Leaving out every picture, please repeat exactly the line that contains "The width and" and each line after it through the final line below.

─── Records supplied

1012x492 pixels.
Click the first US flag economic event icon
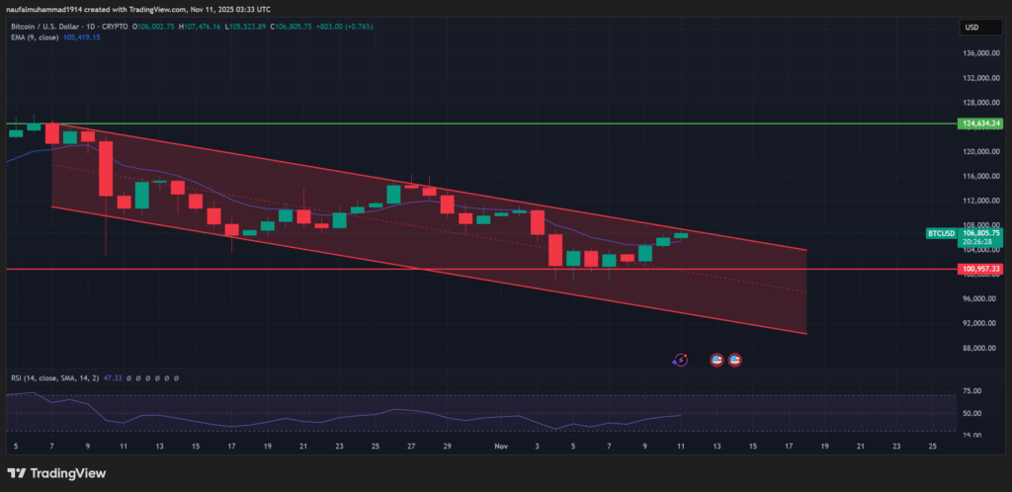tap(717, 361)
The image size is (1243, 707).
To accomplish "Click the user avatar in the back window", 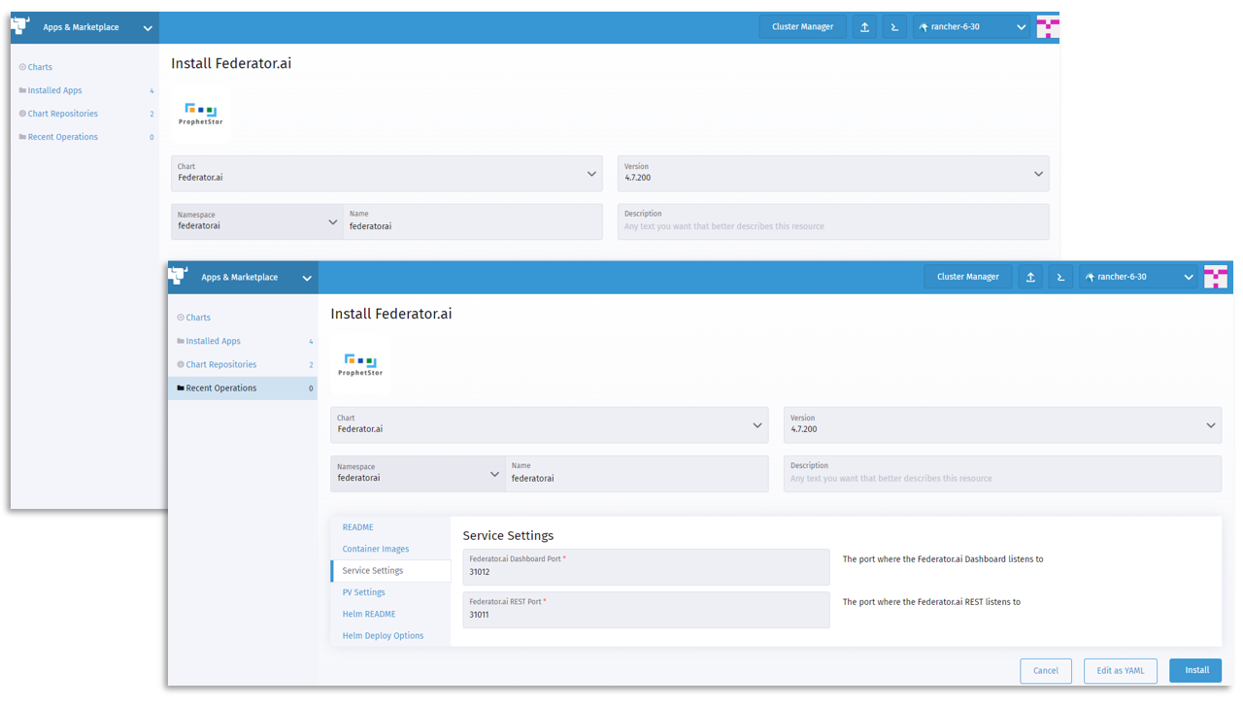I will [1047, 27].
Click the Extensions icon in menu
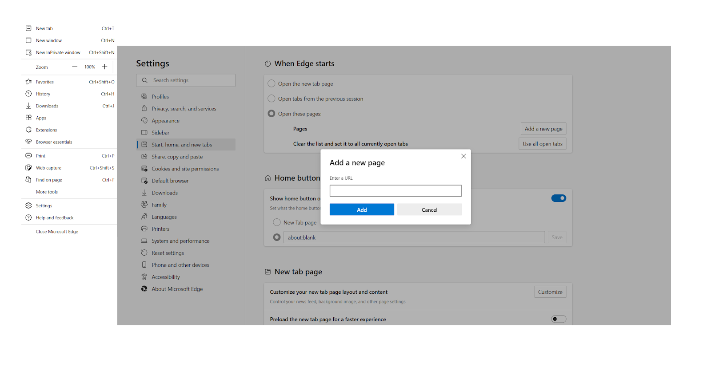This screenshot has height=375, width=711. coord(28,130)
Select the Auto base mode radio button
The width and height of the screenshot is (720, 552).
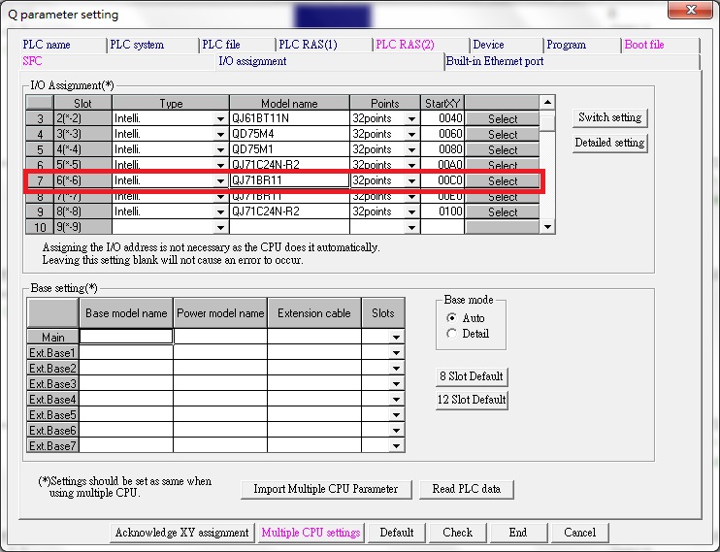(x=451, y=318)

──────

_Reply_
The width and height of the screenshot is (720, 552).
(x=451, y=318)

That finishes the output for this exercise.